Collision with reality
According to McKinsey, by 2030, the world should have 3 to 9 new chip-making factories capable of processing up to 15 million silicon wafers per year using the technological standards of "7 nm" and less. And this is only for logic chips (graphics processors, neural processors): the production of memory chips will require another 13 to 21 million wafers - and, accordingly, 5 to 18 factories processing them. And this is not even mentioning the NAND chips for flash drives, which will store the generative models themselves and the results of their processing of user requests, as well as other necessary components for assembling the corresponding servers (service chips for motherboards, all kinds of controllers, power elements, power supplies, fans, etc.)
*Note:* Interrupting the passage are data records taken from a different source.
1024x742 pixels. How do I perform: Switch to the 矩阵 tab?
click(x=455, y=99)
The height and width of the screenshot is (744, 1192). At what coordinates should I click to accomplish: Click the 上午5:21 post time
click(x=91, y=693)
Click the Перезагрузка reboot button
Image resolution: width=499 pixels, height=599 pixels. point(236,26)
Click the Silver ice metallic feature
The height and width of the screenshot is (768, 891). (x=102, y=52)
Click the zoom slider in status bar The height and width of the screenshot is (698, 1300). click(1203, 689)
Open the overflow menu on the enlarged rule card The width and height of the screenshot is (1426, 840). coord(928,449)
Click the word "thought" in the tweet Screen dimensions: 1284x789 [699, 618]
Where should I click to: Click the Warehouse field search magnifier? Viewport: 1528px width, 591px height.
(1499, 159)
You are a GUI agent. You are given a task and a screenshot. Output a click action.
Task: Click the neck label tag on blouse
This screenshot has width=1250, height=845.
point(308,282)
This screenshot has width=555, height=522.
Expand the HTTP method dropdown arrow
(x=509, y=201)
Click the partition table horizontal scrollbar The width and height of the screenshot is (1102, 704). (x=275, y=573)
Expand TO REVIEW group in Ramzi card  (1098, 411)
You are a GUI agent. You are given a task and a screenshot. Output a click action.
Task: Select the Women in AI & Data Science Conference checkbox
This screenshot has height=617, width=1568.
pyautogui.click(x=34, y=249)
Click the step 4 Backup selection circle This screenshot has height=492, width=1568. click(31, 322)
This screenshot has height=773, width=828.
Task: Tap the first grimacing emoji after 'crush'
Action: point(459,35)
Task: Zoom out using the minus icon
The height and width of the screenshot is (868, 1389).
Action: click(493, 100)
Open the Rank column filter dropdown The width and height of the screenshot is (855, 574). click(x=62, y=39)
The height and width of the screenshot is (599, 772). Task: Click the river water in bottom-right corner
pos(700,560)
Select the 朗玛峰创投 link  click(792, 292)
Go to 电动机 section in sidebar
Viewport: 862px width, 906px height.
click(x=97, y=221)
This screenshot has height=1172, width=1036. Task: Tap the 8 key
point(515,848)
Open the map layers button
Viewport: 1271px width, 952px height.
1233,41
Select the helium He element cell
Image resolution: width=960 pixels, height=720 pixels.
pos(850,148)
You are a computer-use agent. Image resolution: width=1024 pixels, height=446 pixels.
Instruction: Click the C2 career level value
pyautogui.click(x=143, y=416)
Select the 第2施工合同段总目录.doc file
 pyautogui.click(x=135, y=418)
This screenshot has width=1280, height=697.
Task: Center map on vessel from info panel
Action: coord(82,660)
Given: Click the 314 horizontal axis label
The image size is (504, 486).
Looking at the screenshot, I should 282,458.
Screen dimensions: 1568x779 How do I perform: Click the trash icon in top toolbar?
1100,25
In principle, chip makers have a certain reserve: “thanks” to the restrictions of the US Department of Commerce regarding microprocessor production in China, similar factories in Taiwan, South Korea and other countries gravitating towards the US have alreadyare experiencing a clear underutilization of production capacities, which reaches 40% for microcircuits manufactured according to mature technological standards. In the fight for IT sovereignty, mainland China localizes the production of chips as much as possible, starting, of course, with service ones, manufactured according to standards that are formally outdated today - thereby freeing up quite significant capacities for chipmakers outside its borders.